According to Bilde, “No model based on asymmetrical inheritance can explain increased male lifespan in response to inbreeding”. The authors’ results are, however, compatible with sex-specific lifespan selection based on reproductive strategies. This theory holds that males and females have different routes to maximal reproductive success and, therefore, the relationship between lifespan and fitness can differ among the sexes. For example, males can benefit from intense early investment in finding mates at the expense of a prolonged lifespan, while females need to invest more in each offspring and therefore benefit from a relatively longer lifespan.
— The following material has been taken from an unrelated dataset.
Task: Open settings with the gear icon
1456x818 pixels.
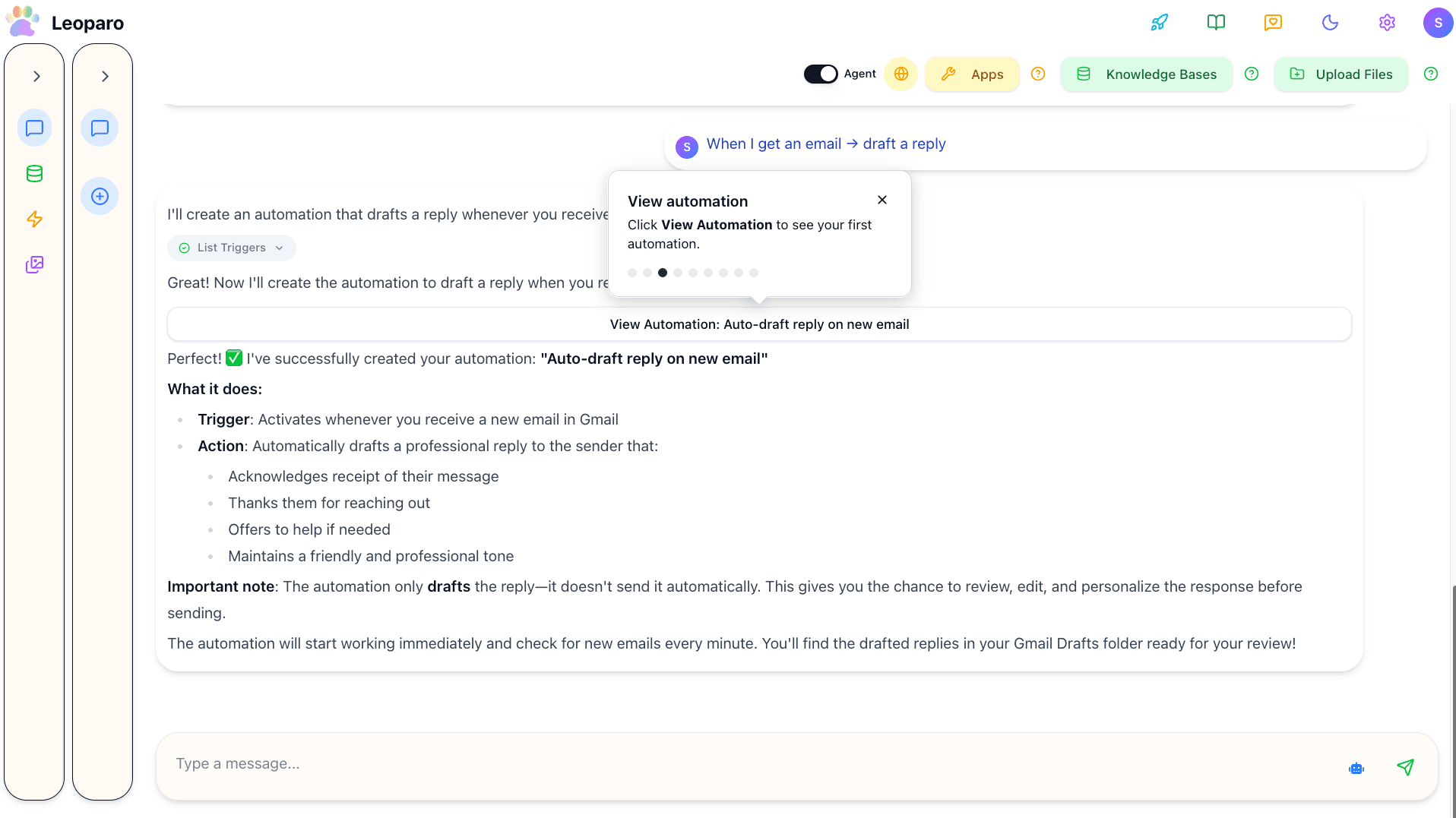Action: click(1386, 22)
If inbred males are less likely to engage in normal energy-demanding male reproductive behaviours, the result would be both prolonged lifespan and reduced fitness. Females, who may optimize their reproductive output by conserving energy, might then be expected to experience a reduction in fitness and lifespan as a result of inbreeding, as shown here.
Bilde concludes, “Our results suggest that differences in lifespan among males and females may result from such sex-specific selection”.